The great news was that these risky cysts had been resected, but the bad news was that the danger these patients had been in was invisible. For doctors at Fox Chase, that lack of specificity and the potential it brought for patients’ risks to go unseen were unacceptable.

“It was an important finding,” said Dr. Kutikov. “There really are these sharks among the minnows that we need to identify and be able to detect better.”

By putting these findings down on paper, doctors Kutikov and Lee and their team hoped to change the conversations other urology doctors and healthcare teams were having. Cystic renal masses might be relatively safe, but the difference between a safe renal mass and a dangerous one can be difficult to spot—the sharks lurking among the minnows.

Still, it’s important to remember that active surveillance was shown to be a successful approach.

“What we don’t want is that our results flip the pendulum too far in one direction—that every single one of these masses requires surgery is not what we’re saying,” explains Lee.

Though under-treating a renal mass is a threat, there is also a risk of over-treatment. Calibrating treatment intensity to the needs of individual patients is key to optimizing outcomes; some patients may not be able to withstand potential complications from surgery, so the choice not to operate is the safer, better one.

“There’s an intricate balance,” Kutikov says about choosing a treatment plan. “You don’t want to suddenly manage all masses aggressively across the board.”

But that doesn’t mean there aren’t things to improve. Here is one thing the authors do want clinicians to do: apply a careful and critical eye to the information they read and use to educate patients. Examining how authors collected and sourced their data is just as, if not more, important to reading results—just think about how the gap between radiology and pathology would only have widened had Fox Chase not looked at the data for themselves.

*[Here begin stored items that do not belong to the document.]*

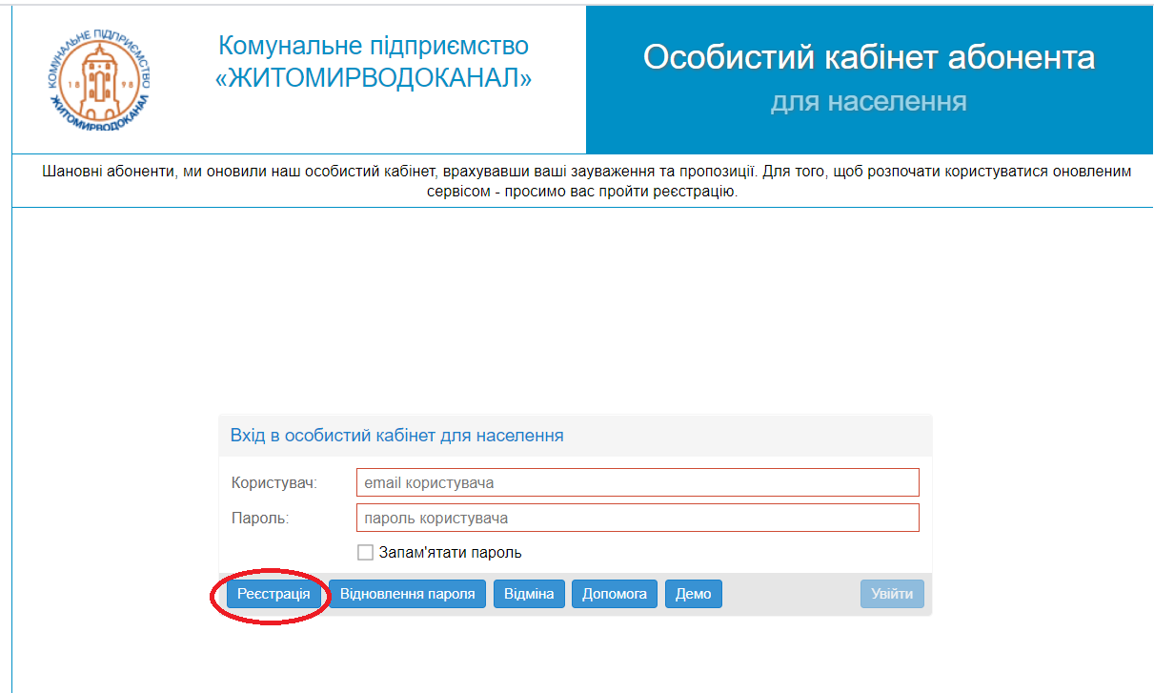Screen dimensions: 1154x693
Task: Click the Пароль field label
Action: pyautogui.click(x=259, y=519)
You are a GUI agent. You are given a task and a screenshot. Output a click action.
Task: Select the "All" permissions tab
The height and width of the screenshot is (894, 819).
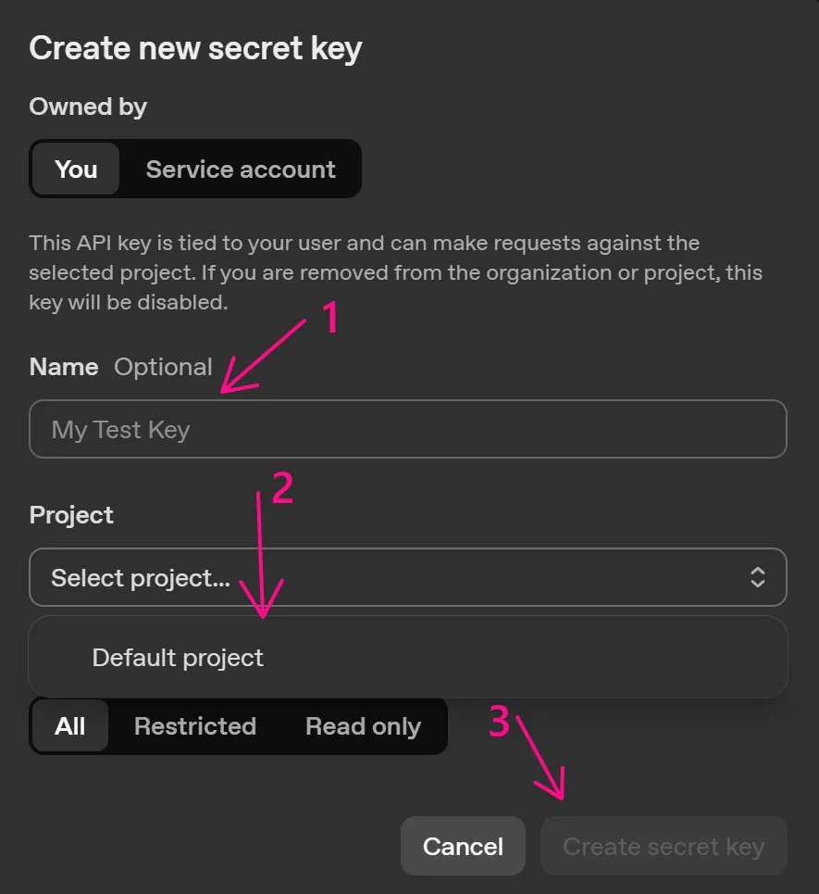tap(70, 726)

As increased data becomes available, radiology also stands to improve through better data usage–so that cancer can be detected at the outset, when a treatment plan can still be developed, rather than having to wait until resection to understand risk fully. It’s with these challenges that artificial intelligence can help accurately diagnose patients.

“It’s starting to become exciting with the implications of AI to advance the quality of the images,” says Lee. With AI scanning their radiographic images, patients may get insights into their future—based on pathologic data—before surgery. It can help fast-track them into an operation or help them avoid an unnecessary procedure.

So, while the findings may seem to push against the reduction of surgery in kidney cancers, in reality, Kutikov and Lee are looking to refine their approach and tools further to risk stratification in kidney cancer–to keep patients as safe as possible with as little treatment as possible.

“We see a lot of patients,” Kutikov says. “But there are things that happen in front of us every day that need to be identified, and Fox Chase has the ability to push pause and answer some critical questions that will change how people are treated. That really excites me about my work.”